Yet I Love Her: History and the Church

Yet I Love Her: History and the Church July 3, 2024

Unless your mother was the Mother of God, then she will have had her faults. My Mom, grand lady that she is, may also have some faults, but if so piety suggests I not share them here.

Why would I?

The Church does not teach that she is without sin. Why would I state the obvious? Given her essential decency and comparative excellence to all other moms but one, why would I natter?

I suppose it might prove that I am not unaware of faults, but who imagines this is true of any child?

Mom gets the big things right, I love her, and honor her. She may not be perfect, yet I love her. I am, and have been, deeply imperfect, yet she loves me.

So love acts toward all beloveds, all the objects of love,  from the most trivial of affections  (Go Pack Go!) to some of the most profound (God bless America!). Our loves are not perfect, may even be deeply flawed, but they are our own. 

One reason I am Orthodox (beyond the fact that it is true, good and beautiful) is that every service reminds me that even the great saints, with few exceptions, were flawed. Constantine the Great was magnificent, dying in the odor of holiness, but not at all perfect. One can accept the truth of the historian, one must accept the truths of the historian, and still venerate him for what was “godward” in his life.

This is very simple, but even the highly credentialed can miss this basic lesson. We are patriots, loving our nation, not because we think her history uncluttered with sins, both original and recent, but because she is our own motherland. No American can think our nation sinless. We mourn as every prayer of national repentance and thanksgiving has done. Lincoln understood: God cannot be wholly on our side, we hope to find our way to God’s. If she is our own motherland, then we cannot escape our shared history.

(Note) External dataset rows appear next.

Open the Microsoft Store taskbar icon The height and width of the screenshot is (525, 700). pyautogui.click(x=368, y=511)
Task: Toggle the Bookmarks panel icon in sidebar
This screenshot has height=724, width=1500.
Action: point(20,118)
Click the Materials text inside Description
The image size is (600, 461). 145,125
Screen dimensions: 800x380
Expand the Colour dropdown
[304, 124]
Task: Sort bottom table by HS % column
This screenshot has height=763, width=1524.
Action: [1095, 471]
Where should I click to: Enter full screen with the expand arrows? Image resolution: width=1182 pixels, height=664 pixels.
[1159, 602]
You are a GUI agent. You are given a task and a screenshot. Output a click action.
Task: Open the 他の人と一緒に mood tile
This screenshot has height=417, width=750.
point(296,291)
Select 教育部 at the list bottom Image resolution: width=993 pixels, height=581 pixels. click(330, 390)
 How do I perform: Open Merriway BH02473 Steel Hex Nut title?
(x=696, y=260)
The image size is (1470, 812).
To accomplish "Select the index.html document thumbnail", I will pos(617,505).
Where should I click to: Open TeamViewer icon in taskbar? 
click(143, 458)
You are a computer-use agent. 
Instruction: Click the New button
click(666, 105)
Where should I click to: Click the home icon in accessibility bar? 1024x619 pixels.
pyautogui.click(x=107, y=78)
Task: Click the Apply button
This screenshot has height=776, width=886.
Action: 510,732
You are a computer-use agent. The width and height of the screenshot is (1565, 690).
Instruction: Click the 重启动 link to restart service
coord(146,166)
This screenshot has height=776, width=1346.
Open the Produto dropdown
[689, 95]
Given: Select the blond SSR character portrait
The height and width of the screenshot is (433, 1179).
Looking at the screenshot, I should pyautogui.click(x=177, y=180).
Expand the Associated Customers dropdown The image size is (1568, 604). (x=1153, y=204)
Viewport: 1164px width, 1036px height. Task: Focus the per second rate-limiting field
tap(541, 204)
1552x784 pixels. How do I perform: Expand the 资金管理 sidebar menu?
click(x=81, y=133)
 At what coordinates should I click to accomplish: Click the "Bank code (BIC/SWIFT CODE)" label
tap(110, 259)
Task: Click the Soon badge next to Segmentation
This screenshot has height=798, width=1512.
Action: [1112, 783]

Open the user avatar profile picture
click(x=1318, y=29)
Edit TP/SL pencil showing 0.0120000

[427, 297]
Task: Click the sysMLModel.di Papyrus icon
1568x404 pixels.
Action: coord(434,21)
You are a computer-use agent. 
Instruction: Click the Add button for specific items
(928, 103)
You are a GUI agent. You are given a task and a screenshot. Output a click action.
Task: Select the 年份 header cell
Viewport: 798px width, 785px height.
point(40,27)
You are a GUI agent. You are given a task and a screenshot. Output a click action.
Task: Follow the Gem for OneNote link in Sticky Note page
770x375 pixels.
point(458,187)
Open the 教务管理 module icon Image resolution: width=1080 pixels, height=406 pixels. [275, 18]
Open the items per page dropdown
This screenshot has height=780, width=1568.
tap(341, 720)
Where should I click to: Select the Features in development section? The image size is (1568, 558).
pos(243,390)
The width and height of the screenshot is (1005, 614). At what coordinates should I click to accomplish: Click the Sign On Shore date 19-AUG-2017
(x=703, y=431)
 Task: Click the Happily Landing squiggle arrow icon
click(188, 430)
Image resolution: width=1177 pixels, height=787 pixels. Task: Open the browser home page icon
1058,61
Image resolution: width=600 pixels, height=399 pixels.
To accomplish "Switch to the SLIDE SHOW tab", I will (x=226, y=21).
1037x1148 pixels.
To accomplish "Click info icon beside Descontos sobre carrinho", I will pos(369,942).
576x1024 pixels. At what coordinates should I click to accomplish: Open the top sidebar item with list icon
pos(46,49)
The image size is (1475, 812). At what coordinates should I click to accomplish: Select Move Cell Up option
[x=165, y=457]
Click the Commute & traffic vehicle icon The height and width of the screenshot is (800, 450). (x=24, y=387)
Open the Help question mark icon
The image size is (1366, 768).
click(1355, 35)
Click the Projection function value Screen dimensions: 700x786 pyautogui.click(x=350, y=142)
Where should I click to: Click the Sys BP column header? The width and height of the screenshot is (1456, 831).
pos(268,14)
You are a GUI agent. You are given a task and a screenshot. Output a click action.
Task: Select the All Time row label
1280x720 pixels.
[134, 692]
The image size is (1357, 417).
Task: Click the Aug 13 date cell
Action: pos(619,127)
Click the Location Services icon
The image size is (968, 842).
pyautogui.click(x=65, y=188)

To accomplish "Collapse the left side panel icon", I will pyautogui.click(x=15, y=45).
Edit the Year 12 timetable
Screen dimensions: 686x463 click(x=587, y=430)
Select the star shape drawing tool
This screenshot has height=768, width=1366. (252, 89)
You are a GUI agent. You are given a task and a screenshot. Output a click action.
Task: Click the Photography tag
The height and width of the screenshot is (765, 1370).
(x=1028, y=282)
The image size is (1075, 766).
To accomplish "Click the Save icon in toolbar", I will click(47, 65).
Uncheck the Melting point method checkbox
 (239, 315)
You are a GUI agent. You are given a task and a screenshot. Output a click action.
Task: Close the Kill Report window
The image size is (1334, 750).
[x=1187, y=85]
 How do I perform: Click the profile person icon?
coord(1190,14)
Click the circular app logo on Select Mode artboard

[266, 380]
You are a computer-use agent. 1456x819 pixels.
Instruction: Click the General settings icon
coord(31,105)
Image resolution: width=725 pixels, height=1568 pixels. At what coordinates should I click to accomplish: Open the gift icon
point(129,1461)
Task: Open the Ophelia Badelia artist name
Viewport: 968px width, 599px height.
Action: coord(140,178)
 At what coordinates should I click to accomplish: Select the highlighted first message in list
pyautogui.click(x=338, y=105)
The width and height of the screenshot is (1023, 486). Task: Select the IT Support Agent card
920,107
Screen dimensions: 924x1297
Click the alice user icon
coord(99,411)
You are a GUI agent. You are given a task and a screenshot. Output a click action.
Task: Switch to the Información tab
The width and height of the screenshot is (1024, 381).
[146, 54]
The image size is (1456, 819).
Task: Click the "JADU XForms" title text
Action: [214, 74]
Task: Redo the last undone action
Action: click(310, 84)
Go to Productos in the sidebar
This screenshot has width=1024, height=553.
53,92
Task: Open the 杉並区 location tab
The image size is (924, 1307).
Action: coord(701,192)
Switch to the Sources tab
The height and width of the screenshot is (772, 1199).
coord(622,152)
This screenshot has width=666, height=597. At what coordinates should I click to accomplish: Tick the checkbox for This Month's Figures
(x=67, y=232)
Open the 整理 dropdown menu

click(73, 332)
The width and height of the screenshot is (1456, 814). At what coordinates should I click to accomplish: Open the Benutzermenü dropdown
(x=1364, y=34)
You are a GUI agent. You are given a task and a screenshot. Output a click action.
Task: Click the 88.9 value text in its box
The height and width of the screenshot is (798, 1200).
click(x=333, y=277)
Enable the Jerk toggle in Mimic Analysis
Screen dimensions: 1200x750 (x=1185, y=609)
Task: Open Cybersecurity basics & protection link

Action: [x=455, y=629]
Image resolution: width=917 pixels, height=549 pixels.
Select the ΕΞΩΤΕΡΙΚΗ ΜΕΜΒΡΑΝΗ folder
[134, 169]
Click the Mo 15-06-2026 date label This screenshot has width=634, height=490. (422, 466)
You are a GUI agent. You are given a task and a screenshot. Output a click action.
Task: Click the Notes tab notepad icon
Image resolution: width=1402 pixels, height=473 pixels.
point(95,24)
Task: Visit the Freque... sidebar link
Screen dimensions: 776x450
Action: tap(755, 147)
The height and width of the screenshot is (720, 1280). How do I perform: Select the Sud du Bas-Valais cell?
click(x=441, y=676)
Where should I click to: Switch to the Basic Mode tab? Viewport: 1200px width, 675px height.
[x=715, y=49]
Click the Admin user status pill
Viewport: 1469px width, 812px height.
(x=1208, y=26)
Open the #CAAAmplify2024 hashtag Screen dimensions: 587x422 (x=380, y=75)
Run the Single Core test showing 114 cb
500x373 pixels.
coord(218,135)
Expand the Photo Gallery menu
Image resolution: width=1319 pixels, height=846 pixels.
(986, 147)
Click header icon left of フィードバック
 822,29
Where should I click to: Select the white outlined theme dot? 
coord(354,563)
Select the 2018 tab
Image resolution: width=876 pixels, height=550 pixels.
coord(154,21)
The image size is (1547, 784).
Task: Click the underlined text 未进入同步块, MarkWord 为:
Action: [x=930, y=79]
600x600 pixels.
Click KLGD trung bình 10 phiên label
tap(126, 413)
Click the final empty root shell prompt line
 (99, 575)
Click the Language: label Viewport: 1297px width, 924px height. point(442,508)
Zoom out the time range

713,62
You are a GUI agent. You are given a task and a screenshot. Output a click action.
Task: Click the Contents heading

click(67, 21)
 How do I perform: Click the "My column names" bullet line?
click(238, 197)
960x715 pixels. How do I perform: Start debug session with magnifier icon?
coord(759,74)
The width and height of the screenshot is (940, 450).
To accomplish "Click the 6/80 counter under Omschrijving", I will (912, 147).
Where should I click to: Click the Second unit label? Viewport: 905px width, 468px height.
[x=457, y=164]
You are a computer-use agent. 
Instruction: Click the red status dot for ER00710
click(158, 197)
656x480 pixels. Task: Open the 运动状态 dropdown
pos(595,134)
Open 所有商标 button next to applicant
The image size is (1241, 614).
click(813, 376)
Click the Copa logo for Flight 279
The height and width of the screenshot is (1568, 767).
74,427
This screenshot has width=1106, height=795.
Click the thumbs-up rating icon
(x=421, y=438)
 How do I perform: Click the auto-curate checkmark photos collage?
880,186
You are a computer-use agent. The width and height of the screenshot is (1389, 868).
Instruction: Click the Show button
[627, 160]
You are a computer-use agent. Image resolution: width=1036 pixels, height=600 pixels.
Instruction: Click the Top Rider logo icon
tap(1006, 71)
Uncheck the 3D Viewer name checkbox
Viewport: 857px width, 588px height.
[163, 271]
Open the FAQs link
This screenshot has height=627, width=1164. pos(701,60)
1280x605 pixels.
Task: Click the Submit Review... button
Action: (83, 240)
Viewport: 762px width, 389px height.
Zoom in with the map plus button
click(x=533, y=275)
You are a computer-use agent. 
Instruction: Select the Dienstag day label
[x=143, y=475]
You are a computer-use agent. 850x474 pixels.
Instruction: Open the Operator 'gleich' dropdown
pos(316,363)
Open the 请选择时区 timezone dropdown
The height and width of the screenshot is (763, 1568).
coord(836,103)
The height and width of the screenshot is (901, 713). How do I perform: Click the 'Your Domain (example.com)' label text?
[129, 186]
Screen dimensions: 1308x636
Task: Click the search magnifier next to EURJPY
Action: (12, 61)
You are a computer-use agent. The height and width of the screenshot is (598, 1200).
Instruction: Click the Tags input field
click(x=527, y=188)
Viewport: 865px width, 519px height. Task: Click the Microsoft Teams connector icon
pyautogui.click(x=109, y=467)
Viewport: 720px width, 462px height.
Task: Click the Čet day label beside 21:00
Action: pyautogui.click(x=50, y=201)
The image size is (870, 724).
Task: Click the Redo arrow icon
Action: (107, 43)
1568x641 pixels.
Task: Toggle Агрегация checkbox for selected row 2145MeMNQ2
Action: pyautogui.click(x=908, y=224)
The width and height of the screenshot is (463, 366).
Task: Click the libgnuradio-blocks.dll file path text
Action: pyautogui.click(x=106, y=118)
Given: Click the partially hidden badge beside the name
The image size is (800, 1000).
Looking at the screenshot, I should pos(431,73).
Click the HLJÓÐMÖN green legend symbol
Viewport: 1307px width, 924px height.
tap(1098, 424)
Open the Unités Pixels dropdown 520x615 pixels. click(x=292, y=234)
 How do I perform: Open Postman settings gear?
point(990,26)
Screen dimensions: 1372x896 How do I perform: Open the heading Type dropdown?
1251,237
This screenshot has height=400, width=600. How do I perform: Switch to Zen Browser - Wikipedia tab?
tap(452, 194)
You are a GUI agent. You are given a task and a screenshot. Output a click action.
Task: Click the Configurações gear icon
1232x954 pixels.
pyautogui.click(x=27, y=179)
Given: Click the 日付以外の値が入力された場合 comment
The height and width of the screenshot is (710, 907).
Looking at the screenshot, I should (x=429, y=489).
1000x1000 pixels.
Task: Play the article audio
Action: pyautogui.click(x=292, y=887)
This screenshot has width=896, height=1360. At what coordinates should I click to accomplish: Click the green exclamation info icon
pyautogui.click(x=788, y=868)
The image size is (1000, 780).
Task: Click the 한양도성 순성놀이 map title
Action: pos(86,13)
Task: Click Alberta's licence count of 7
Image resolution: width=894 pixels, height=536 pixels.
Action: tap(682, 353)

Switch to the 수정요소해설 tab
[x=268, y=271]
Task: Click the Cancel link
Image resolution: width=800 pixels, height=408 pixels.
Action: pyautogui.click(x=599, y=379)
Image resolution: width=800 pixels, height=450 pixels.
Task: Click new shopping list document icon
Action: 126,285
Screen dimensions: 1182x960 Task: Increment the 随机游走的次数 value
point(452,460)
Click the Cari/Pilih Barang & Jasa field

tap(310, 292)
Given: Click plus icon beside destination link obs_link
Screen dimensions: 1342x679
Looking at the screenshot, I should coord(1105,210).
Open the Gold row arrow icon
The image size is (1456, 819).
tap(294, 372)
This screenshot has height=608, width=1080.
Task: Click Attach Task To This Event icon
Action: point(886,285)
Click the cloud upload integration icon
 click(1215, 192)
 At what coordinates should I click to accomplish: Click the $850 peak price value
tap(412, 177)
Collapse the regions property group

We would not do so. We stand with Her her wrongs to right, her virtues to praise.

And so it is with the One Holy Catholic and Apostolic Church.

We come to the Church, because she is visibly pure, holy, good, full of truth, and beautiful.

This is a visible and invisible reality.

Yet the Church herself teaches us, shows us, reminds us, that this Church is no escape from history, but the affirmation of history. Nothing is so good in itself that men cannot corrupt it. In the name of that great glorious Church, bad men have done bad things. That is easy enough to see from the pogroms to serfdom.

The Church forces us, liturgically with great rigor, to recognize that the best us of us must pray: “Lord Jesus Christ have mercy on me a sinner.”

This is terrifically helpful as we never dodge the hard reality of history, because our faith teaches us not to do so. Yet simultaneously we can see the good done, the real glory, the splendor of truth. Accepting all that can be rightly said of the short comings of her members, yet we love Her.

I have yet to meet a Christian in my tradition who does not know that whatever nation he or she calls home that this nation has had her faults, her great faults.

This lesson applies to so many good things. Education? Classical education is education, but that too has a mixed history.

Recently, I spoke, and mostly learned, at a most excellent conference on classical education in America. (Thank you Professor Prather!) Nobody involved in American classical education can think, for a moment, that this is an entrance or escape from America’s faults. Even so rich a tradition has been perverted and misused, even to this day. Dr. Prather, the leader of the conference, gathered scholars who refused to give up the tradition to the failures. They saw the good and doubled down on the good.

Classical education is not an escape from history, but an attempt to embrace all the truth we can stand. Classical education has been and is used for evil, but yet we love her.

Why?

We love the dialectic. We love the search for truth. We love the great works of art, texts, and the science created. We love physical and metaphysical reality. Classical education has been our alma mater to liberty from Socrates to Frederick Douglass. We will not let our beloved by defined by her misuse.  We are not American to escape vice, America has her own. We care not classical educators to escape error, but to learn how better to avoid errors of our own. We are not Orthodox to escape repentance, but to gain the ability to repent well.

We do not love America, our schools, our families, our Church to escape from history, but to heal history of her wounds.

The liturgy is an Avalon moment, where the noble Lady, carries our spent selves to a place where we can rest. We do not enter this Sabbath rest to escape, but to prepare for a return there to heal the beloved land of her evils.

All and all, truth being known, of all the beloveds home, nation, and altar: yet we love Her.